*** MATERIAL TO PROCESS ***

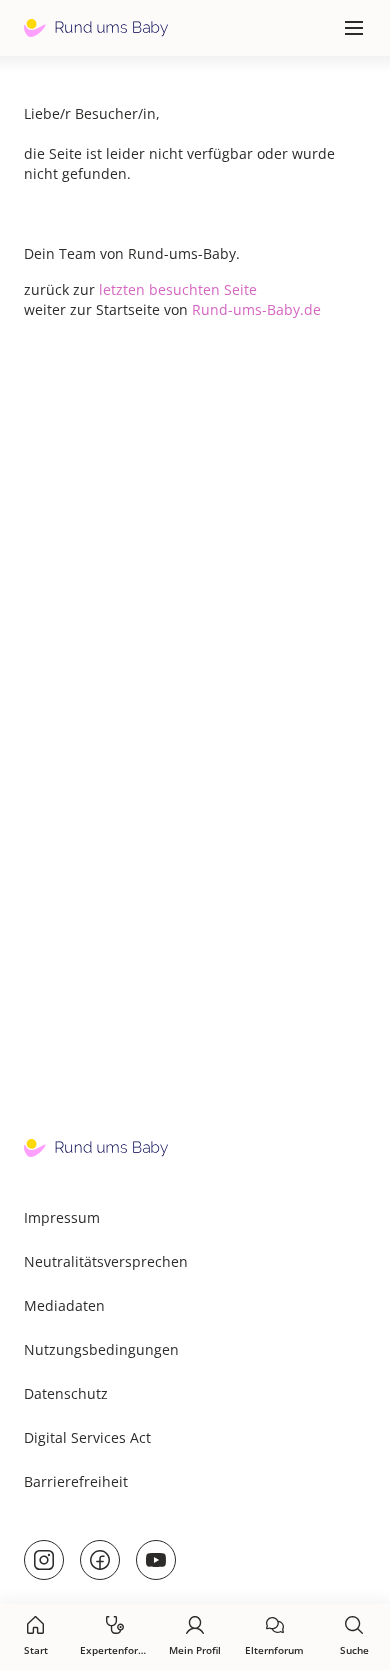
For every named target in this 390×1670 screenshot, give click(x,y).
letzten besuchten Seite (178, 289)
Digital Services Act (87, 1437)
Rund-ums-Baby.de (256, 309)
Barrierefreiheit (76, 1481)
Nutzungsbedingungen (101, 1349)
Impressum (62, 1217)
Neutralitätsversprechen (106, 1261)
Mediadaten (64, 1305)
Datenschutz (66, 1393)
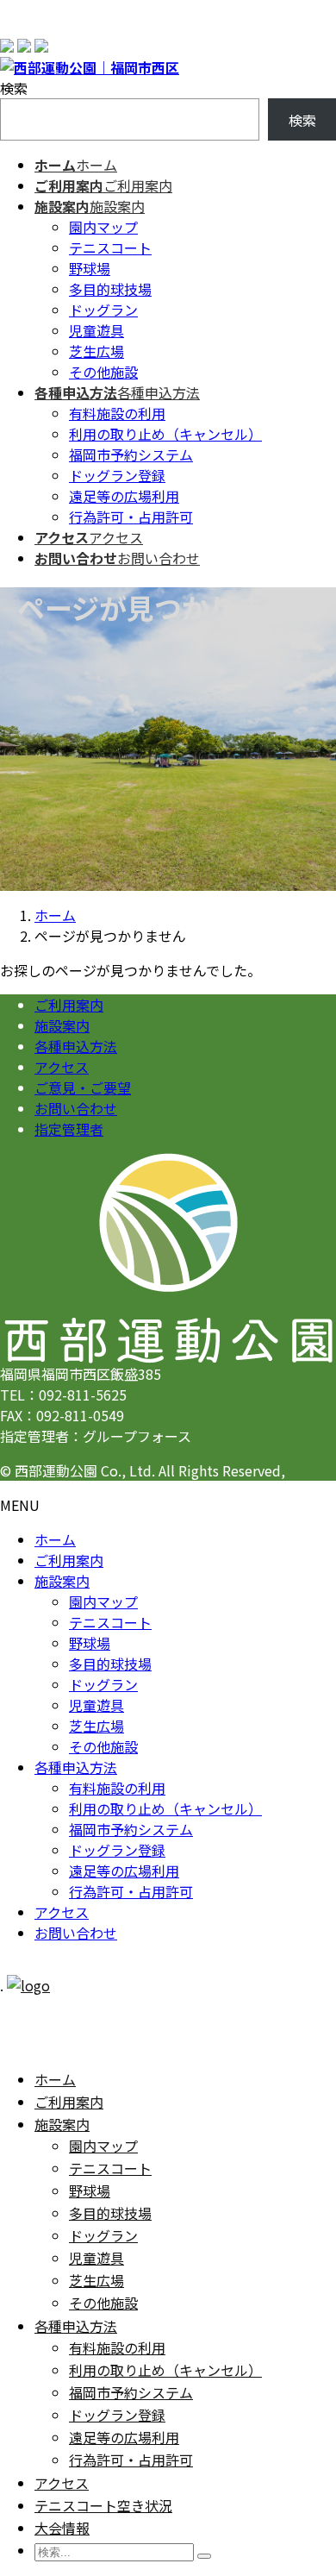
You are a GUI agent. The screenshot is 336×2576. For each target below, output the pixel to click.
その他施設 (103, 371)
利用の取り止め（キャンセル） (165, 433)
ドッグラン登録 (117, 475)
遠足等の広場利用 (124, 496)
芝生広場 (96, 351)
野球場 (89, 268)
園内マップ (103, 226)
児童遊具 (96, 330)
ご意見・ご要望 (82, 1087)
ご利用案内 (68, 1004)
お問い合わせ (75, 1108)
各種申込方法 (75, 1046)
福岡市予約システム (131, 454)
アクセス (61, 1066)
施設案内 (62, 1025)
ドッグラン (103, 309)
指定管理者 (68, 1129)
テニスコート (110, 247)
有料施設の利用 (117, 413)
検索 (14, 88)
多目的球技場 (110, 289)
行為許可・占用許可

*** End of MATERIAL TO PROCESS ***

▶ _ABOUT THIS EXERCISE_
Give back an exact reproduction of the entries, with all pictures excluded.

▶ _RESULT OF THE TASK_
For every named target in this 390×1670 screenshot, give click(x,y).
letzten besuchten Seite (178, 289)
Digital Services Act (87, 1437)
Rund-ums-Baby.de (256, 309)
Barrierefreiheit (76, 1481)
Nutzungsbedingungen (101, 1349)
Impressum (62, 1217)
Neutralitätsversprechen (106, 1261)
Mediadaten (64, 1305)
Datenschutz (66, 1393)
You are a GUI agent. The screenshot is 336×2576. For each target below, output the pixel to click.
その他施設 (103, 371)
利用の取り止め（キャンセル） (165, 433)
ドッグラン登録 (117, 475)
遠足等の広場利用 (124, 496)
芝生広場 (96, 351)
野球場 (89, 268)
園内マップ (103, 226)
児童遊具 (96, 330)
ご意見・ご要望 (82, 1087)
ご利用案内 (68, 1004)
お問い合わせ (75, 1108)
各種申込方法 (75, 1046)
福岡市予約システム (131, 454)
アクセス (61, 1066)
施設案内 (62, 1025)
ドッグラン (103, 309)
指定管理者 (68, 1129)
テニスコート (110, 247)
有料施設の利用 (117, 413)
検索 (14, 88)
多目的球技場 (110, 289)
行為許可・占用許可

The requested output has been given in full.